N.C.G.S. § 148-37(b1) does not address the issue of how the State will fund the purchase of any facilities constructed pursuant to the statute. The statute, in pertinent part, provides that the Secretary of Correction may enter into "contracts with private forprofit or nonprofit firms for the construction of three close security correctional facilities ... to be operated by the Department pursuant to a lease that contains a schedule for purchase of the facilities over a period of up to 20 years." The last paragraph in the statute further provides that the Office of State Construction will be responsible for reviewing the plans and specifications for the correctional facilities and shall inspect and review each project during construction to ensure that the project is suitable for use as a correctional facility "and for future acquisition by the State."

We interpret this language to mean that it would be the responsibility of a firm in the private sector to finance, construct and lease the prison facilities in question to the State.

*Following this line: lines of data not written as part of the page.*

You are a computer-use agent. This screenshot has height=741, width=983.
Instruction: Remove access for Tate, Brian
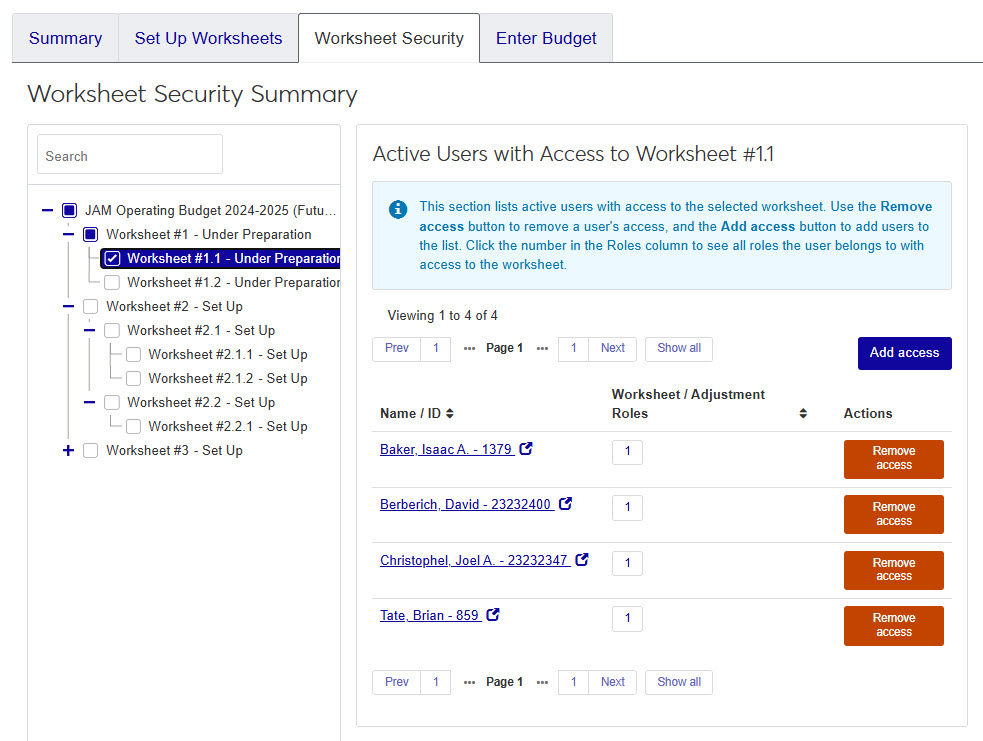pos(893,625)
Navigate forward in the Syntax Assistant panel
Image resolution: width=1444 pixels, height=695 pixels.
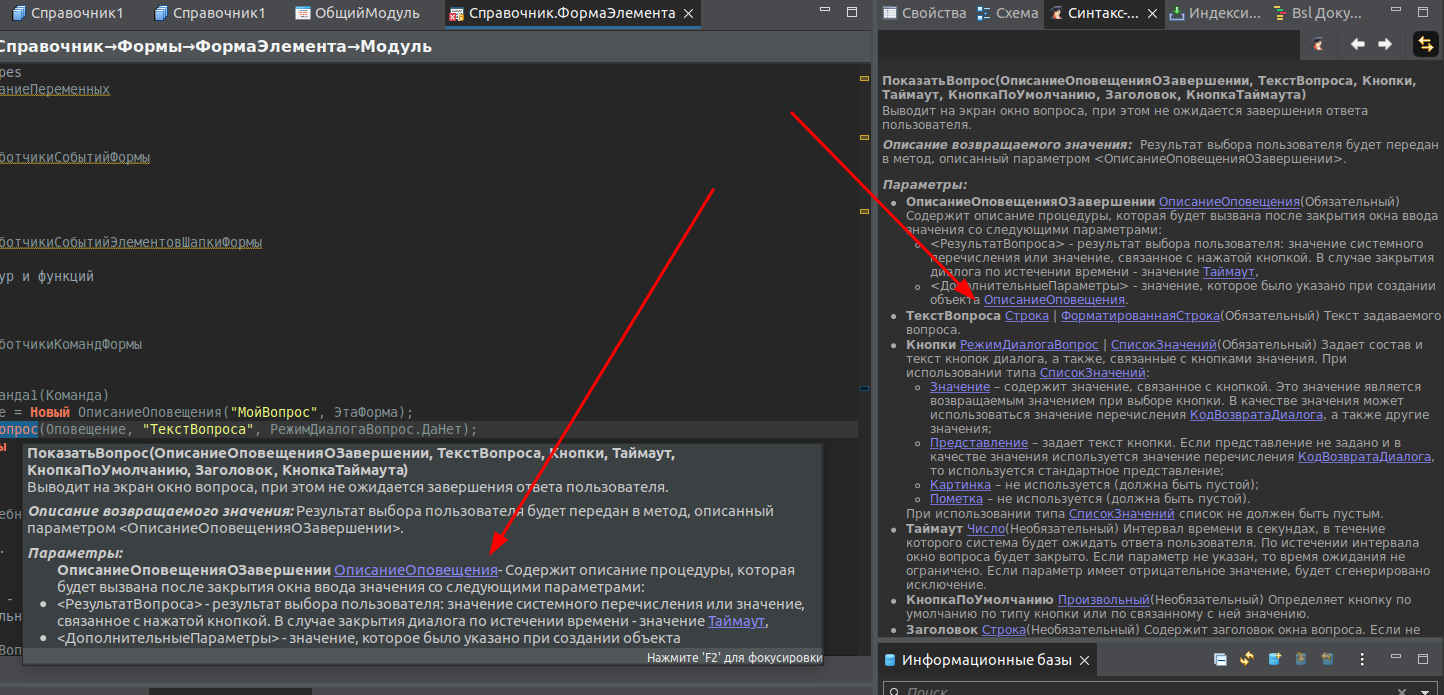pos(1384,44)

It is our understanding that this interpretation is consistent with interpretations of this provision by both the Office of State Budget and the legislative fiscal research staff responsible for drafting this provision.

Prior to your request for this opinion, a meeting was held between you and representatives from the Office of State Budget, Department of Correction, State Property Office, and this office. During this meeting, a question was raised as to whether N.C.G.S. § 148-37(b1) authorizes the establishment of a non-profit corporation as outlined above for the purpose of financing the purchase of the constructed prison facilities through the issuances of tax-exempt Certificates of Participation. It was decided during that meeting that the Office of State Budget would consult with the legislative staff personnel responsible for drafting this statute regarding the intent of this provision. It is our understanding the Office of State Budget was advised that it was the intent of this provision to provide for "turn key" projects in which a firm or firms in the private sector would be responsible not only for financing and constructing the facilities but also leasing same to the State with a provision allowing a purchase of the facilities over a period of up to 20 years. It is also our understanding that the Department of Correction and the State Property Office are currently drafting a request for proposal (RFP) form which is consistent with this interpretation. The statute does not authorize the State either directly or indirectly to finance an acquisition of the facilities as outlined above.

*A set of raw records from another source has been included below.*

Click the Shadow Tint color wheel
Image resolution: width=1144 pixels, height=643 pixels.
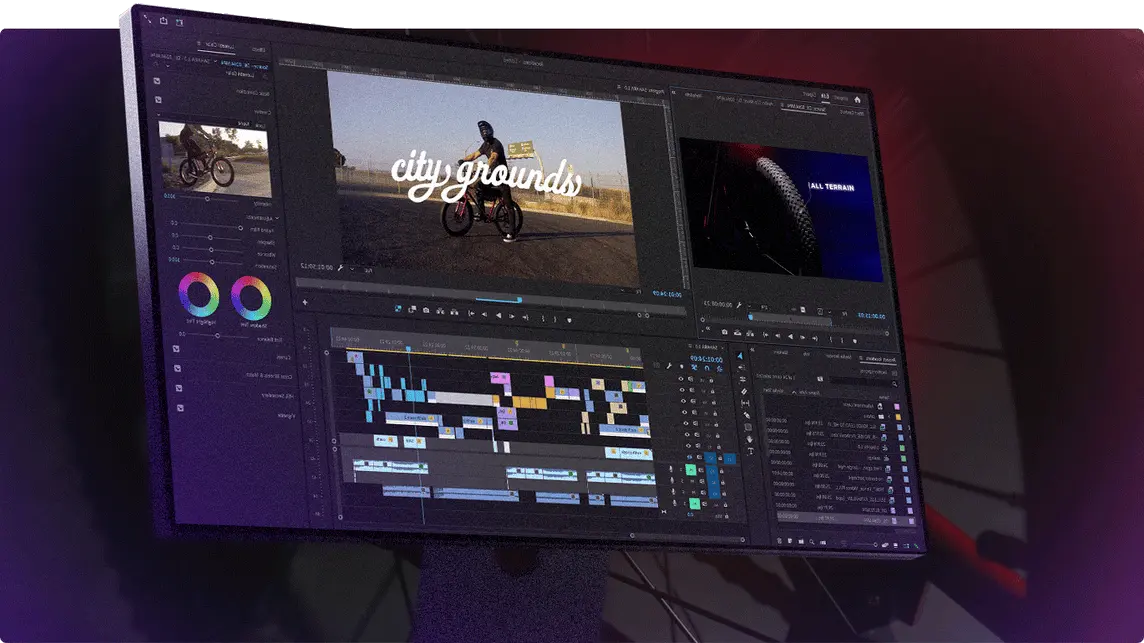(x=250, y=297)
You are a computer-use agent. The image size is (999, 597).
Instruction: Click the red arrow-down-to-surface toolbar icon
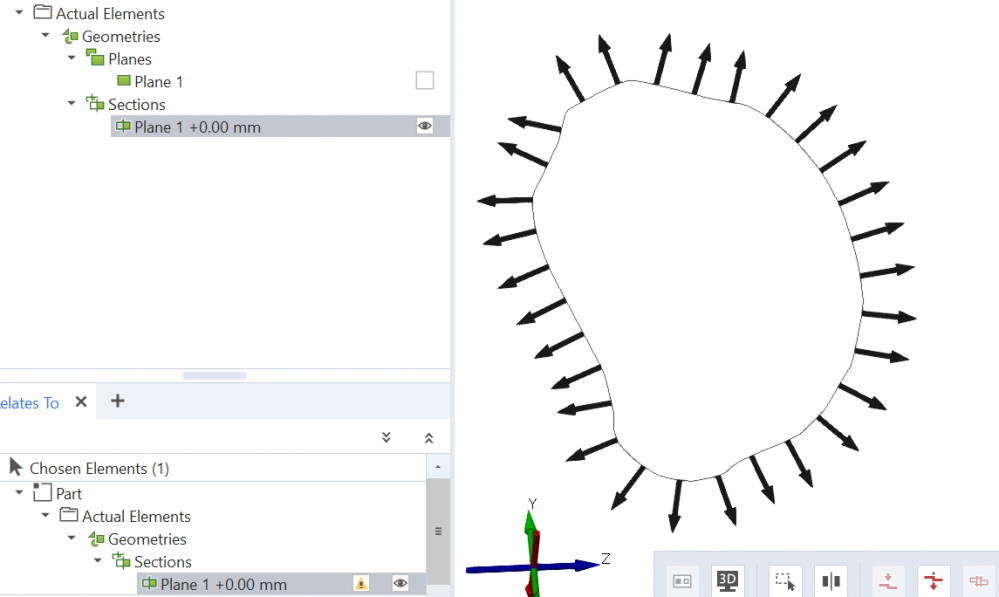887,580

It has been suggested that the authority to finance an acquisition of the correctional facilities as outlined above may be implied from the authority to contract with "nonprofit" firms in the first sentence of the statute. By its express terms, the first sentence merely authorizes the Secretary of Correction to contract with private firms "for the construction" of correctional facilities. As stated above, the statute does not address the issue of funding with respect to the acquisition of the facilities. We note that N.C.G.S. § 148-37(g) authorizes the Secretary of Correction to contract with private for-profit or "nonprofit" firms for the provision and operation of certain confinement facilities. The authority of the Secretary of Correction to enter contracts under this subsection is specifically made subject to the appropriation of funds for this purpose by the General Assembly. See N.C.G.S. § 146-37(g).

In conclusion, the provisions of Article 8, Chapter 143 of the General Statutes, are not applicable to the construction of the correctional facilities authorized by

N.C.G.S. § 148-37(b1). Furthermore, we find no authority in the present statute for the Department of Correction, or the State, to establish a non-profit corporate entity to finance the purchase of the completed prison facilities through the issuance of taxexempt Certificates of Participation and then lease the facilities to the State pledging the lease payments as security to repay funds borrowed by the corporate entity. Financing the acquisition of prison facilities by this means would require further legislative authorization.